Another thing to consider is this: Say you're modestly happy with the current government wherever you live, and you'd be happy for them to have an "easy" way to curtail freedom of speech. Would you also be happy for the opposing political side to do the same thing? What if some extremists came to power?
This kind of reasoning is why free speech absolutists are so staunchly defending freedom of speech, even if it may be inconvenient or insulting to themselves or others.
You're also shading over exactly who gets free speech. If digital Klansman get to freely harass black people, many of those black people will not participate in public spaces, silencing them. Indeed, that sort of ethnic cleansing is often the goal of racial abuse. See, e.g., Loewen's "Sundown Towns". So whatever "free speech absolutists" think they're up to, in practice the result is often a diminishing of the free exchange of ideas that the Founding Fathers were clearly pursuing.
There is probably a line. But you don't know where it is and neither do I. You and I might agree that X is to one side of that line, but if we ban that behavior, then we have initiated a process that we might call line-discovery -- the search for the line that X was to one side of -- and line-discovery is highly prone to outcomes that result in bans on content from the other side of that line. So we don't want to engage in line-discovery, even though there are obvious examples of things to one or the other side of the line.
You may think you can ban the obvious things without ultimately engaging in line-discovery, but, the argument goes, you are mistaken. You will ultimately find yourself doing line-discovery.
You start out with obvious-sounding prohibitions on racism and hate speech, but eventually you're arguing about, say, whether it's racist to report on polling showing that violent protests are unpopular. [0]
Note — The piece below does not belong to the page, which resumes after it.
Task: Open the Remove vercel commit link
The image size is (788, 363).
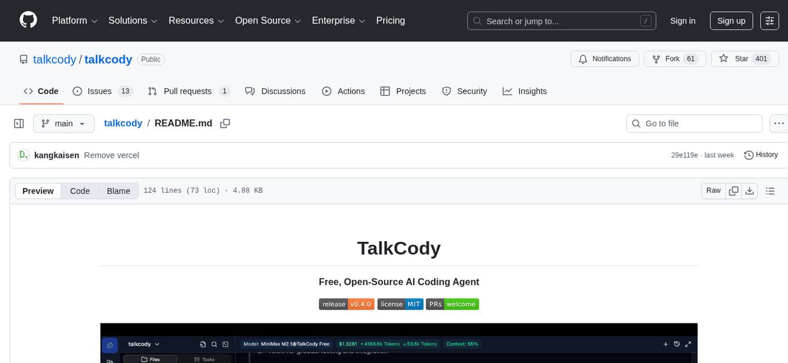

And that's because banning any speech always leads to line-discovery.
So it comes down to a question of which scenario is worse:
A. You ban obviously bad stuff while accepting some risk of banning things that aren't actually over the line.
B. You privilege all content to avoid that outcome.
Some people are outraged by this framing and think it's obvious that you would want to risk banning some behavior to the right side of the line if it means eliminating the most obnoxious speech. But, basically, that is not obvious to everyone, no matter how many times they are reminded that there is some really bad stuff out there. [1]
[0] https://reason.com/2020/08/27/protests-violence-david-shor-k...
[1] Interestingly, this is really not so different from the argument about evidentiary standards for punishing criminal behavior, except in that case the politics are flipped. There conservatives would rather risk punishing some innocent people if it means the absolute worst actors are guaranteed harsh punishment, but liberals think it's worth risking some amount of literal rape and murder in order to prevent punishing the innocent. So I think, actually, both sides are entirely capable of seeing this from the other side; they just don't want to.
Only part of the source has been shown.